When I do the incremental load using vLastCreatedDate I get an error because SOQL does not accept the format of the date value which is something like 2017-01-01 23:59:59.00000

This is why am asking if anyone has experience with doing incremental load with Salesforce and how they do it.

johnw
Champion III
Champion III

So format your variable like SOQL wants it formatted? It appears to want YYYY-MM-DDThh:mm:ss+hh:mm, where the last part can be plus or minus, and is a time zone offset, or you can stick a Z at the end, not sure what that does. "T" is unfortunately a format code in QlikView. There's maybe an elegant way to insert a literal T into the format code, but I don't know it. But your variable is being substituted literally into the SOQL, assuming you're using $(vLastCreatedDate), so you can do any sort of text manipulation on it that you want to get the right format. So this inelegant approach should work. Substitute in your time zone.
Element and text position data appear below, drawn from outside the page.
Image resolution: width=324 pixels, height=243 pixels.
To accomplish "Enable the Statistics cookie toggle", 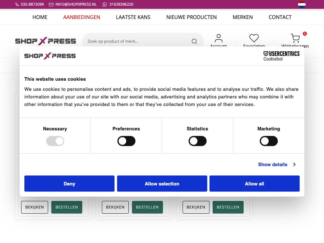I will tap(197, 141).
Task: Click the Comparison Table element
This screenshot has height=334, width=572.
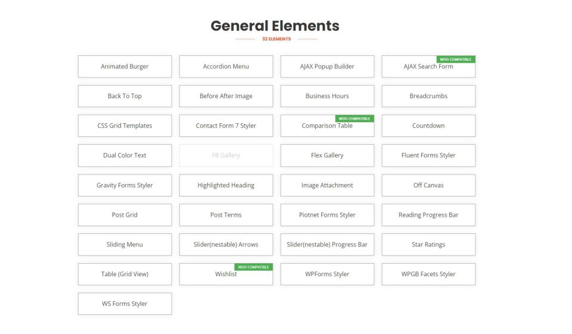Action: [x=327, y=126]
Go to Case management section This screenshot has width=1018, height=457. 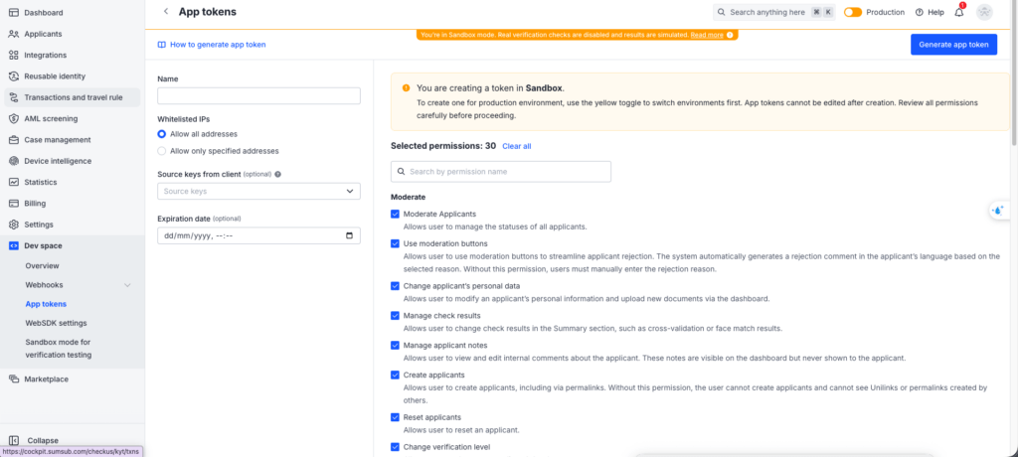click(58, 140)
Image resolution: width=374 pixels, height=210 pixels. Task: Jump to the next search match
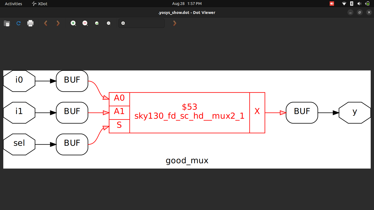click(x=175, y=23)
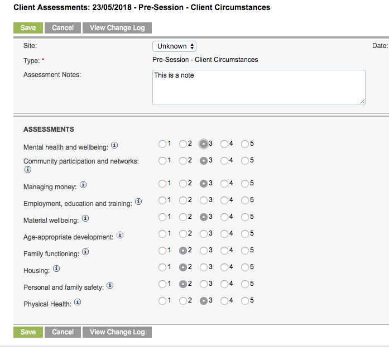The height and width of the screenshot is (350, 389).
Task: Click the Physical Health info icon
Action: 78,302
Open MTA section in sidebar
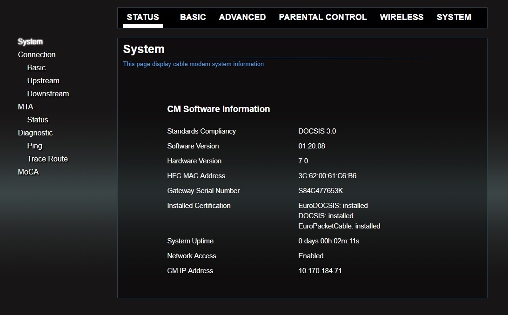 click(x=26, y=107)
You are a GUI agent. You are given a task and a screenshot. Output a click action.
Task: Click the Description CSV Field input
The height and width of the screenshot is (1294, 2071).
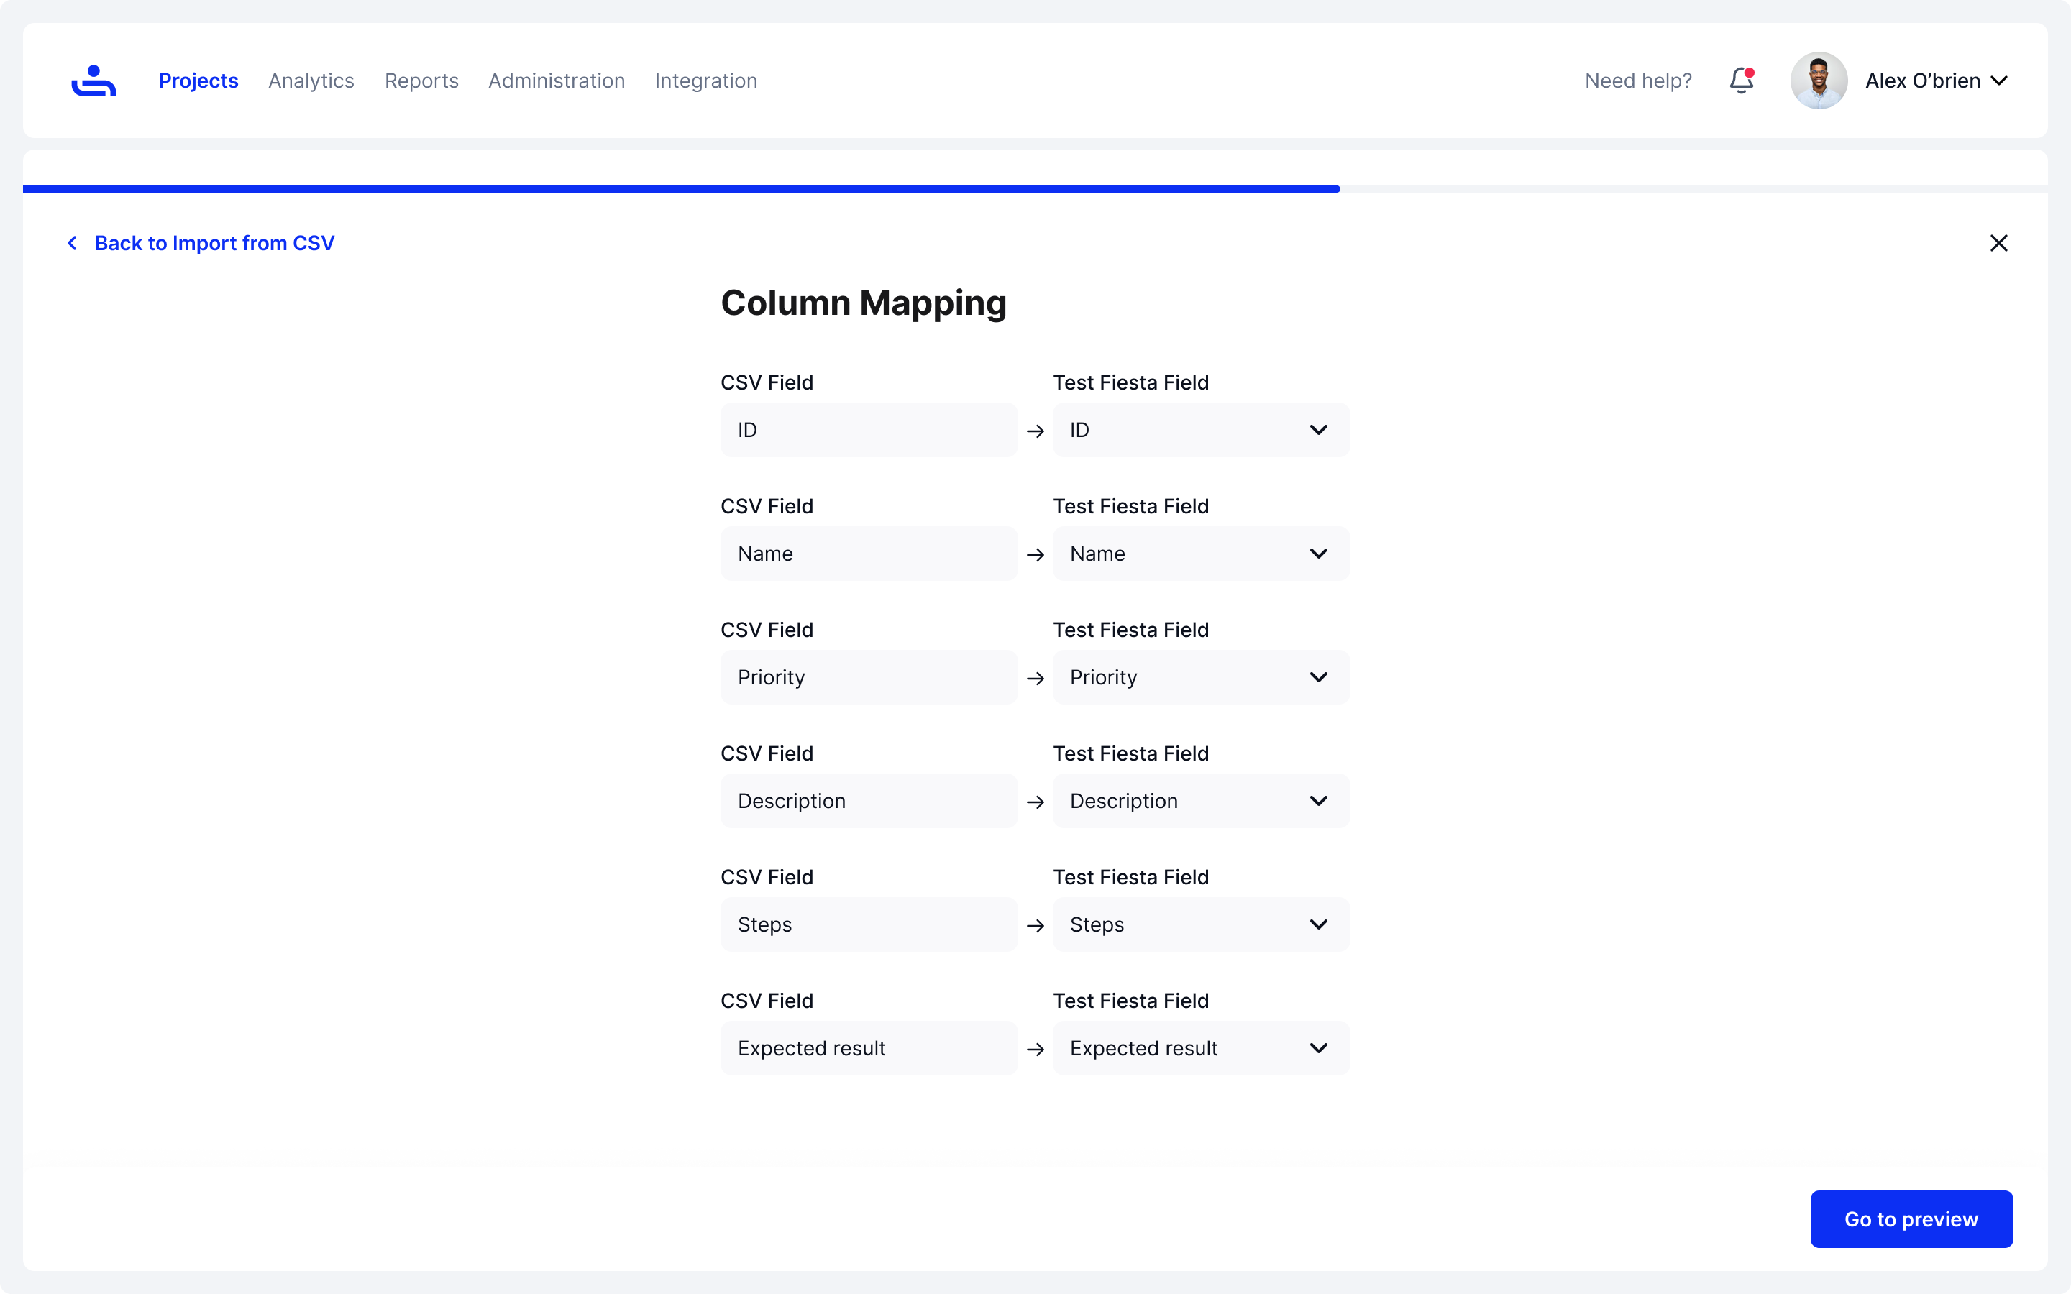[868, 801]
replace(timestamp(something,'YYYY-MM-DD~hh:mm:ss-08:00'),'~','T')

As another possibility, I don't tend to worry about what I loaded last run in my incremental loads. I tend to just load the last N days, where N is something that gives me some overlap, gives me time to fix errors and then reload the bad data, that sort of thing. I exclude duplicates by loading from the QVD where not exists(MyUniqueKey). Then I periodically do a full reload to be safe, once a week for instance. For the incremental part, it appears that in SOQL, instead of using a properly-formatted timestamp, you could just use something like this.

WHERE CreatedDate = LAST_N_DAYS:5

That's what I'd probably do personally. But fiddling with the timestamp format should do what you were originally intending.

Not applicable
Author

Thanks John those are some helpful tips that I will try and use.

I am facing issues with loading the whole data set from Salesforce and it's only loading part of the data without giving me any errors. This is why I want to change to incremental load which will solve the issues I am having with the full load.

I am wondering how big of the data set you load from Salesforce but I am facing issues with over 400K rows that is equivalent to my full load.

johnw
Champion III
Champion III

My data set is tiny. Looks like 565 rows last load. Some forecast data by customer and product group and month.

If you're having trouble just with retrieving more than 400k rows, and performance isn't the problem, then I'd be trying to solve that problem rather than converting to incremental load. I like full loads where performance allows.

Doing a little googling I see a limit of 2000 rows for SOSL. I'm less clear on SOQL. It seems like some ways of getting the data limit you to 50,000 or 2000, but that in general it should pull every record available unless you explicitly use the LIMIT parameter. But maybe QlikView is limited in some way. I don't think we have enough data in any table in Salesforce for me to test it myself, though I could be wrong.